Bo Belinsky (December 7, 1936November 23, 2001) was a baseball pitcher who had a Major League record of just 28–51, but threw the first no-hitter in the history of the Los Angeles Angels, beating the Baltimore Orioles 2–0 on May 5, 1962. It was Belinsky's fourth consecutive win to start his rookie season; he would be 5–0, then 7–1, before finishing the season with a 10–11 won-lost record, a 3.56 earned run average, and the league lead in bases on balls (122), the only time Belinsky ever led his league in any pitching category.

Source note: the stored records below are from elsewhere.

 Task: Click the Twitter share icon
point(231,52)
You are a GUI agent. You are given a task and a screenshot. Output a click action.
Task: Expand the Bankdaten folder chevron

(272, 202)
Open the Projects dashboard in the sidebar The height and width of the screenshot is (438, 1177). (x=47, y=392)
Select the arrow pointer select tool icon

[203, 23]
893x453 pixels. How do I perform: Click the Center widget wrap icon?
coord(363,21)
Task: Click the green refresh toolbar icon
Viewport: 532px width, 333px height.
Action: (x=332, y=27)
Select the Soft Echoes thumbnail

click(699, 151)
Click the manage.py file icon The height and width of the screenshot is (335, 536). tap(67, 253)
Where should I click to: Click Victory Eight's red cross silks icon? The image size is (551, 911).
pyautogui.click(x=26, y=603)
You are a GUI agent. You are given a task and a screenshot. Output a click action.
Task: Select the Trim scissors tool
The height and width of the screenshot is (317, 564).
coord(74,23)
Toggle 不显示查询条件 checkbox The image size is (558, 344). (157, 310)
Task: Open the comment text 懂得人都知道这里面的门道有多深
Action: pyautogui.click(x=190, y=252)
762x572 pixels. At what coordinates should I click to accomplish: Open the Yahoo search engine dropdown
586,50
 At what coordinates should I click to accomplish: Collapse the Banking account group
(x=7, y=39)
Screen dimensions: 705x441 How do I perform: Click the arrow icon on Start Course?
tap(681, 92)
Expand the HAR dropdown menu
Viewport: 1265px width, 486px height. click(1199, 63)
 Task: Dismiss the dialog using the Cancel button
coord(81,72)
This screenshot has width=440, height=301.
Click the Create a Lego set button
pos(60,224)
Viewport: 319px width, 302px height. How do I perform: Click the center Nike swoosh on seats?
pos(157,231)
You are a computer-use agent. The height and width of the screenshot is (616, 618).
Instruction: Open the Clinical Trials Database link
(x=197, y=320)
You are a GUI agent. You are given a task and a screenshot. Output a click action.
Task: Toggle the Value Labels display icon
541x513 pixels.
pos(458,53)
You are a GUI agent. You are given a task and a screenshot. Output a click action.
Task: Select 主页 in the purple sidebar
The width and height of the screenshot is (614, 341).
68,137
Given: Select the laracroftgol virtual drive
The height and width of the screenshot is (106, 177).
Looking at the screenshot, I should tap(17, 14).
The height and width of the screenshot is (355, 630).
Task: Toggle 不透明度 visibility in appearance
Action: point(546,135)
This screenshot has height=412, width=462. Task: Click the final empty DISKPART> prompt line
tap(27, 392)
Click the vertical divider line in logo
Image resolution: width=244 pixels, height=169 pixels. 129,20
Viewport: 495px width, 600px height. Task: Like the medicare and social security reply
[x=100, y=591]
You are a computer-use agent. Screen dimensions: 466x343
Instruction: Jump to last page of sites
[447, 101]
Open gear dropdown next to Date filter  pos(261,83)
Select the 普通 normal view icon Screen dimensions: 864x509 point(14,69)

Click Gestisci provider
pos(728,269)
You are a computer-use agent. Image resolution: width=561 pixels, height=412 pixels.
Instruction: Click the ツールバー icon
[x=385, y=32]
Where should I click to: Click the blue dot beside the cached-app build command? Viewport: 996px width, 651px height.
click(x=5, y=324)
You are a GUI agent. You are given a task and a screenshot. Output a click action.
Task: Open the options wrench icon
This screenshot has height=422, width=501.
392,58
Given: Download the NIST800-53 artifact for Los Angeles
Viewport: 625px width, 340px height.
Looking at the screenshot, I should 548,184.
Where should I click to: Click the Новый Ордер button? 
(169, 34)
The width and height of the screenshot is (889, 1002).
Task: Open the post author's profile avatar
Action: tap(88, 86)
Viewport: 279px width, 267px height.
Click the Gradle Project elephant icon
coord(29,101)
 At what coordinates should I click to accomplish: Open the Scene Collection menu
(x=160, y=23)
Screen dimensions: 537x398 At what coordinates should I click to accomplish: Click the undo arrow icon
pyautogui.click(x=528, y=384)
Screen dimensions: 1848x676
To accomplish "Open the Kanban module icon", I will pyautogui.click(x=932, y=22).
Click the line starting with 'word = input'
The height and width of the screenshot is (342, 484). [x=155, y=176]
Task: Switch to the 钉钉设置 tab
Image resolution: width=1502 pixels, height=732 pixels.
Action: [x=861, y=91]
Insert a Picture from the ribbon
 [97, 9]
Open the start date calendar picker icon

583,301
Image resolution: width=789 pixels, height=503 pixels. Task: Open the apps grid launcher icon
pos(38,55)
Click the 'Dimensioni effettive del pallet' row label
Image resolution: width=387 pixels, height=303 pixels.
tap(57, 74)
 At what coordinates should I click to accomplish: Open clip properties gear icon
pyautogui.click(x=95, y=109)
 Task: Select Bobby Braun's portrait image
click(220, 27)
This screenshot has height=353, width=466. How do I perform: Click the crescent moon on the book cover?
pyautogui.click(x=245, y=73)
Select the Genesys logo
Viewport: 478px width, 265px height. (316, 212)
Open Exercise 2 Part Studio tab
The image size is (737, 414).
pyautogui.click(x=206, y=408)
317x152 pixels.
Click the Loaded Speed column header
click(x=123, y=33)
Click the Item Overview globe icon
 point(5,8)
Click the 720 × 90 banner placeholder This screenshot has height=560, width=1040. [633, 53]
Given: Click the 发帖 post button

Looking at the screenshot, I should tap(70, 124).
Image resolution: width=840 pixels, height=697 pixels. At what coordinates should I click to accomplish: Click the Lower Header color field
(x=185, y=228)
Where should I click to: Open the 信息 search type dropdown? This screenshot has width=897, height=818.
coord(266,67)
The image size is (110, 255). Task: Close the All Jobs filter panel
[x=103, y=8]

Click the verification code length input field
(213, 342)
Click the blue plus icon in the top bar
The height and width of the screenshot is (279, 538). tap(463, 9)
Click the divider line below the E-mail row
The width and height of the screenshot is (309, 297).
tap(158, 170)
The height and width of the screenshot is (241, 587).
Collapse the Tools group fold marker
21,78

After the no-hitter, Belinsky said, famously enough, "If I'd known I was gonna pitch a no-hitter today, I would have gotten a haircut." Perhaps more tellingly, however, Belinsky also said, "If music be the food of love, by all means let the band play on." Known notoriously enough for his night life before he pitched his rookie no-hitter, "within days of his no-hitter Belinsky would be heralded as sport's most original and engaging playboy-athlete," as pitcher-turned-journalist Pat Jordan wrote in Sports Illustrated. "His name would become synonymous with a lifestyle that was cool and slick and dazzling . . . But in time the name Belinsky would become synonymous with something else. It would become synonymous with dissipated talent."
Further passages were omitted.